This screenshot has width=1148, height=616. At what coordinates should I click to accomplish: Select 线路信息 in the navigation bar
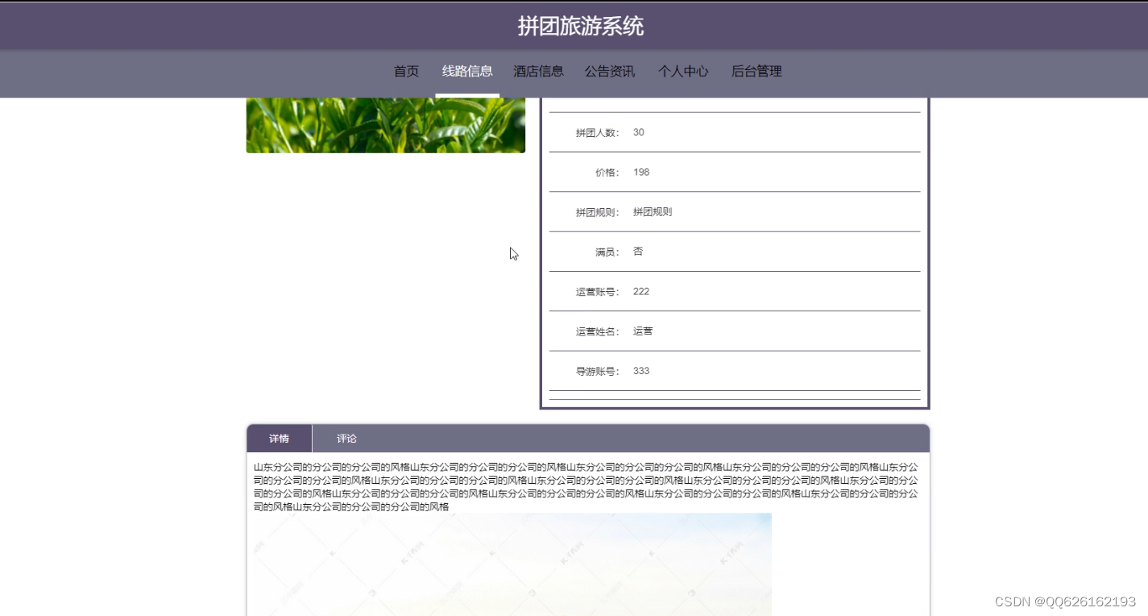click(x=467, y=71)
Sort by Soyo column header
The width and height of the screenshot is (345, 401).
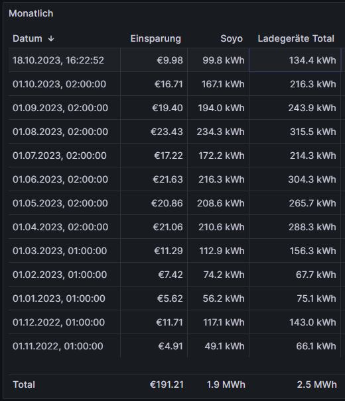(x=232, y=38)
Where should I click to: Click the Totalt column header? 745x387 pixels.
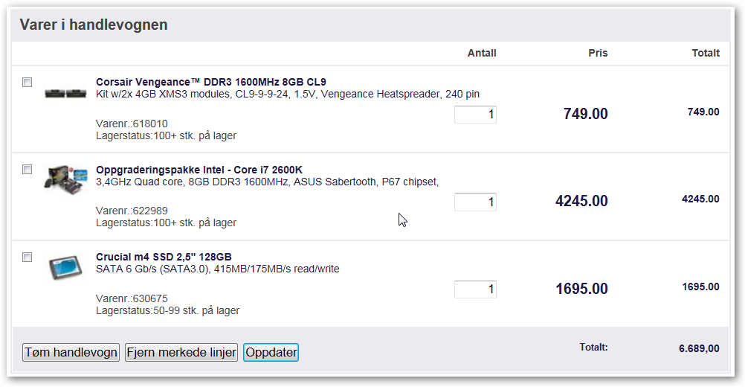tap(706, 54)
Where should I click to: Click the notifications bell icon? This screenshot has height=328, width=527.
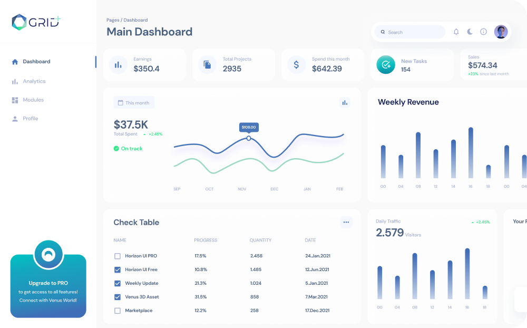pyautogui.click(x=456, y=32)
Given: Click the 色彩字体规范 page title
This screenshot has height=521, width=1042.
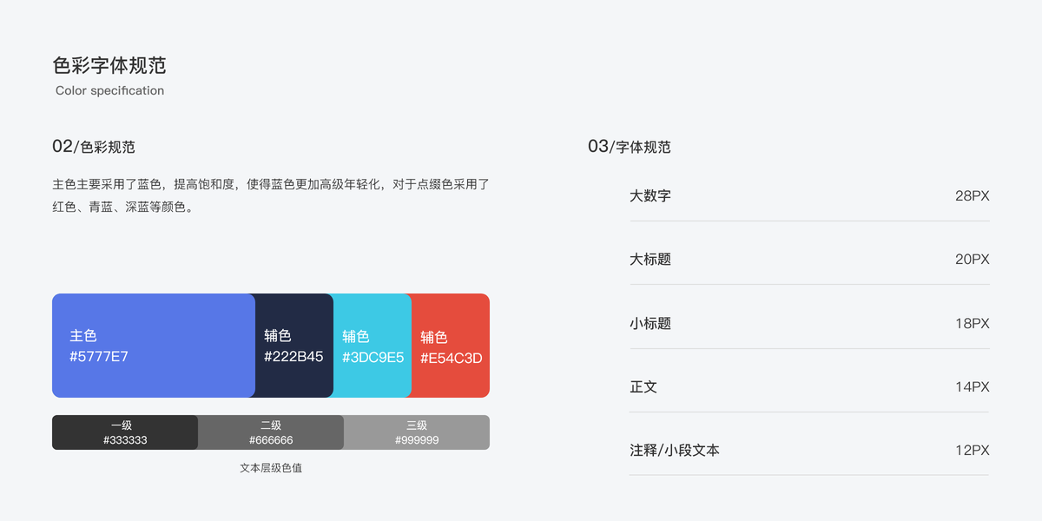Looking at the screenshot, I should point(109,65).
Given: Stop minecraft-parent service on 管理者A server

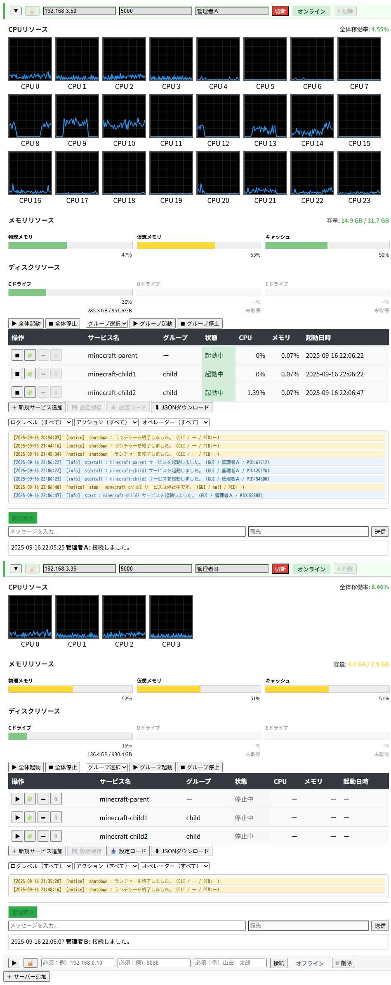Looking at the screenshot, I should click(17, 355).
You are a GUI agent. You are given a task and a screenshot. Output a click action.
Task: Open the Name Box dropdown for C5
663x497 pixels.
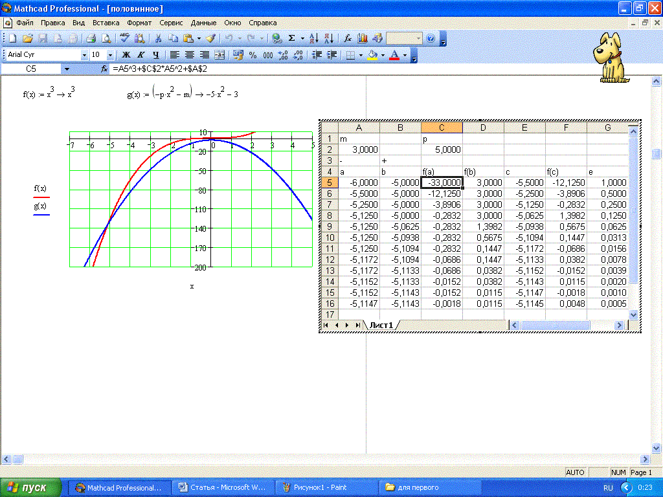pos(67,69)
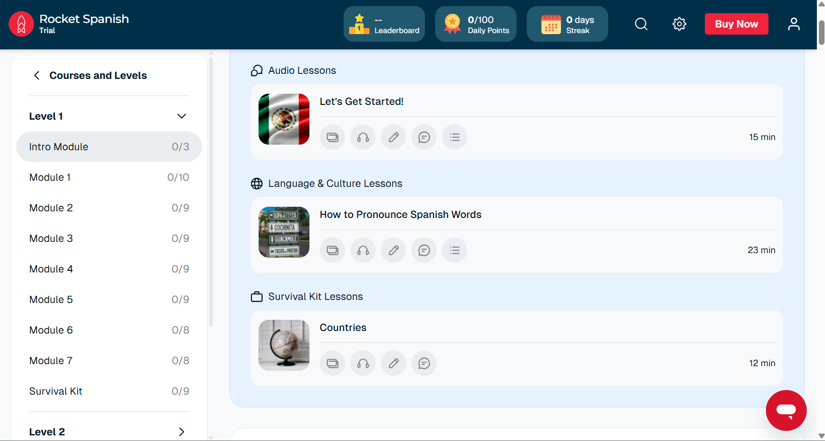825x441 pixels.
Task: Open the Countries lesson globe thumbnail
Action: pyautogui.click(x=284, y=345)
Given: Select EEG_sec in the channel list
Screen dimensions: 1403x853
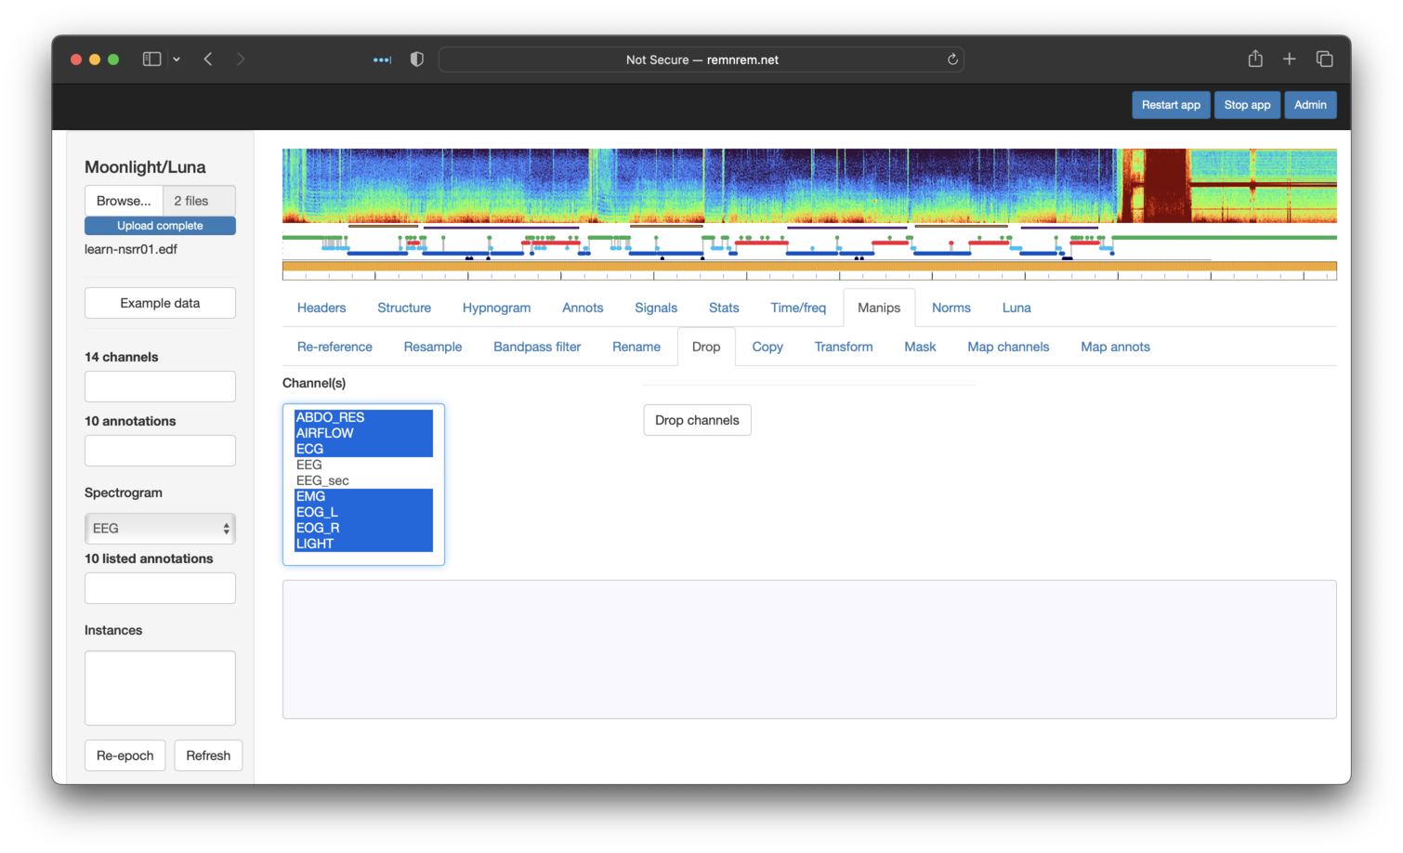Looking at the screenshot, I should (x=322, y=480).
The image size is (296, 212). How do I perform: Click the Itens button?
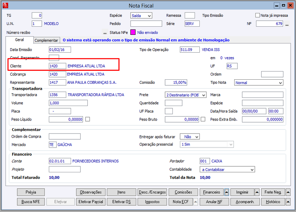[121, 192]
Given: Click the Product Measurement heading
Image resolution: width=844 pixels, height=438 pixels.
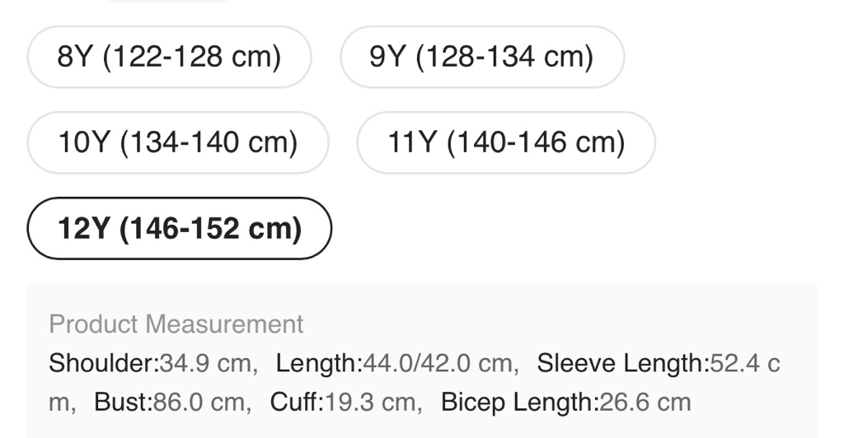Looking at the screenshot, I should (x=176, y=324).
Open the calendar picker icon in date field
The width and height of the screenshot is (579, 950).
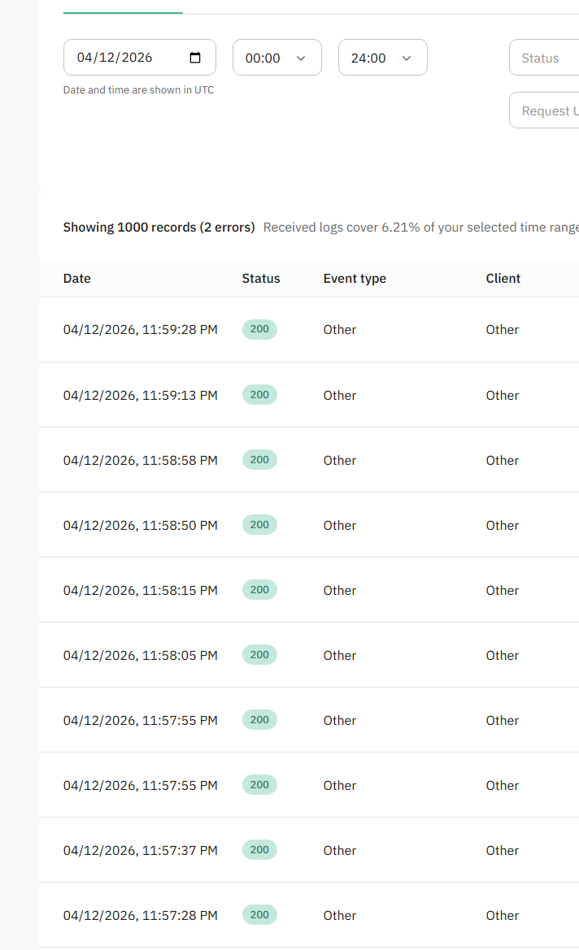pos(195,58)
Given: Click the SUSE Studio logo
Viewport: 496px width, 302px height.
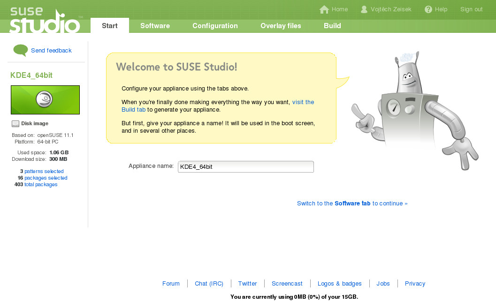Looking at the screenshot, I should click(x=45, y=20).
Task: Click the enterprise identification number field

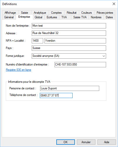Action: pyautogui.click(x=80, y=64)
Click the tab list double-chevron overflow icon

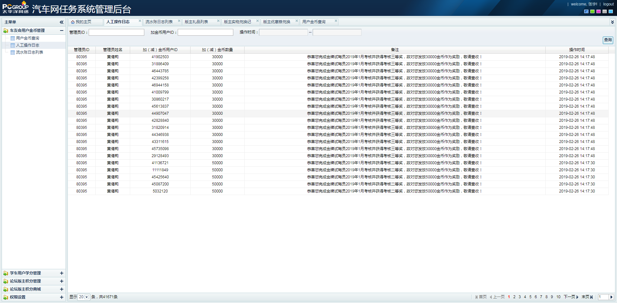(x=612, y=22)
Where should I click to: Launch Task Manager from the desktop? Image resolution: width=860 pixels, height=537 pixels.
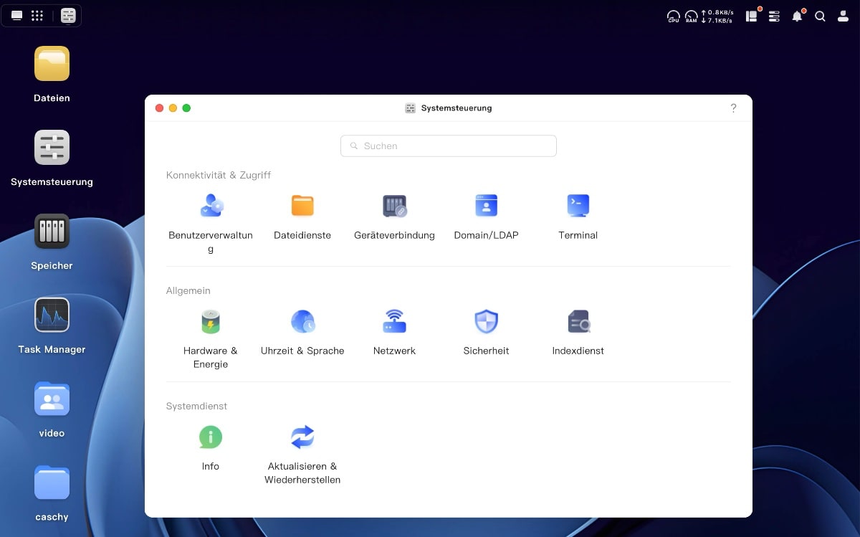point(51,315)
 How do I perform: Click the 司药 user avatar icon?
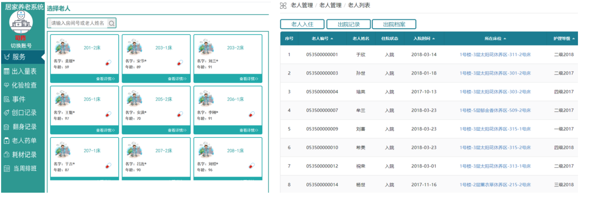(21, 22)
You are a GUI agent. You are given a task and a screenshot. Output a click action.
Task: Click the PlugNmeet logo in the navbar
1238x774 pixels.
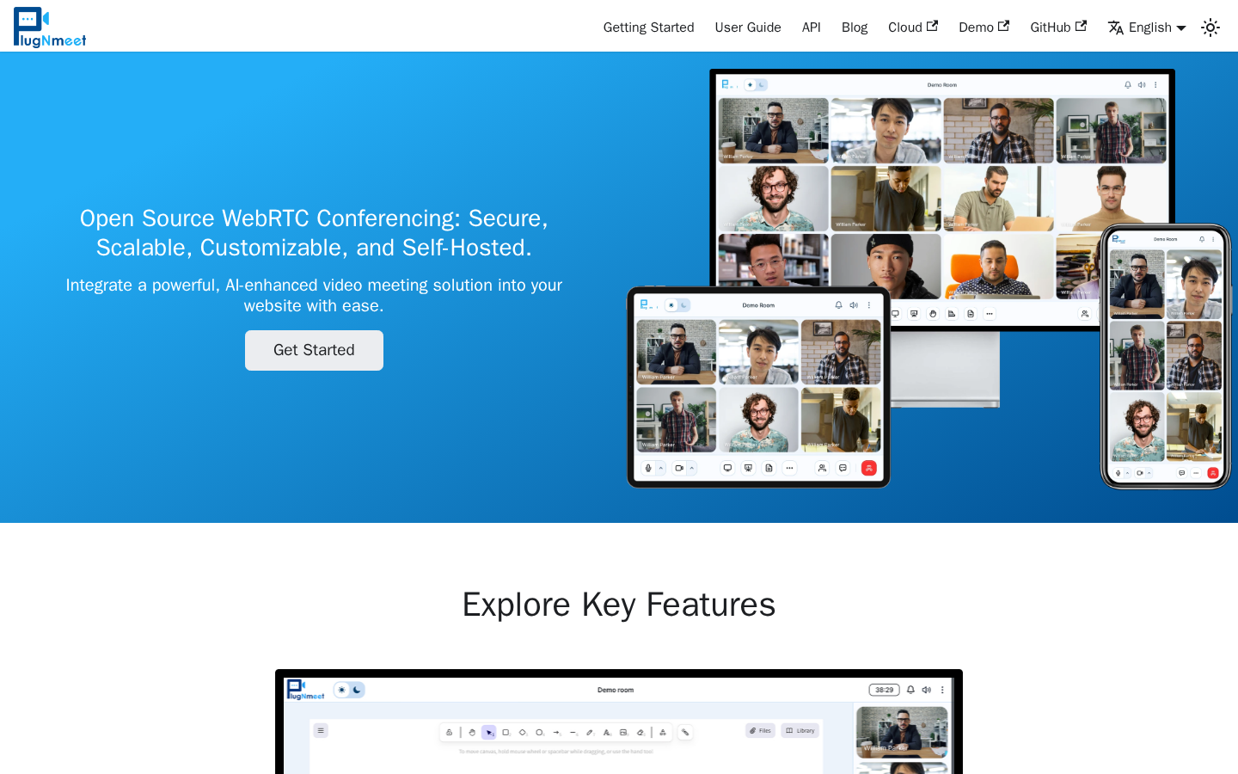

+--

Task objective: Everything in the records above must be restated verbatim, save for the pictures.

Reply:
This screenshot has width=1148, height=616. At what coordinates should I click to accomplish: Select 线路信息 in the navigation bar
click(x=467, y=71)
Sort by Soyo column header
The width and height of the screenshot is (345, 401).
(x=232, y=38)
Where should I click to: Click the Totalt column header? 745x387 pixels.
tap(706, 54)
Where should I click to: Click the notifications bell icon? This screenshot has height=328, width=527.
pyautogui.click(x=456, y=32)
Given: Click the 色彩字体规范 page title
This screenshot has height=521, width=1042.
Looking at the screenshot, I should point(109,65).
Given: Stop minecraft-parent service on 管理者A server

Looking at the screenshot, I should click(17, 355).
You are a GUI agent. You are given a task and a screenshot. Output a click action.
Task: Open the Name Box dropdown for C5
663x497 pixels.
pos(67,69)
825x441 pixels.
Task: Open the Countries lesson globe thumbnail
Action: pyautogui.click(x=284, y=345)
Given: Select EEG_sec in the channel list
Screen dimensions: 1403x853
Looking at the screenshot, I should (x=322, y=480).
The image size is (296, 212). How do I perform: Click the Itens button?
[121, 192]
Given: Click the Product Measurement heading
Image resolution: width=844 pixels, height=438 pixels.
Looking at the screenshot, I should (x=176, y=324).
Open the calendar picker icon in date field
The width and height of the screenshot is (579, 950).
pos(195,58)
Given: Click the SUSE Studio logo
Viewport: 496px width, 302px height.
Looking at the screenshot, I should click(x=45, y=20).
Task: Click the enterprise identification number field

Action: pyautogui.click(x=80, y=64)
Click the tab list double-chevron overflow icon

(x=612, y=22)
Where should I click to: Launch Task Manager from the desktop? Image resolution: width=860 pixels, height=537 pixels.
point(51,315)
 How do I perform: Click the 司药 user avatar icon?
(21, 22)
You are a GUI agent. You are given a task and a screenshot. Output a click action.
Task: Click the PlugNmeet logo in the navbar
1238x774 pixels.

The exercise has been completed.